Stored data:
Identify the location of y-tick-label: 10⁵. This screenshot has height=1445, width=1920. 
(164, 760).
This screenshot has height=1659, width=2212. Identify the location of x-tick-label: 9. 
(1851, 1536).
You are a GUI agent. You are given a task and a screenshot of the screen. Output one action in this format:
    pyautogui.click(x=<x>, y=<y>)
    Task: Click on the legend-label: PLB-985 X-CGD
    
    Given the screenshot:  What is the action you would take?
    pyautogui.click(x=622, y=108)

JOB ITEM: Convert every line of the listing into a JSON list of strings, with one string per line and no entries for blank lines.

WRITTEN REPLY:
[
  "Identify the location of y-tick-label: 10⁵. This screenshot has height=1445, width=1920. ",
  "(164, 760).",
  "This screenshot has height=1659, width=2212. Identify the location of x-tick-label: 9. ",
  "(1851, 1536).",
  "You are a GUI agent. You are given a task and a screenshot of the screen. Output one action in this format:",
  "    pyautogui.click(x=<x>, y=<y>)",
  "    Task: Click on the legend-label: PLB-985 X-CGD",
  "    Given the screenshot:  What is the action you would take?",
  "    pyautogui.click(x=622, y=108)"
]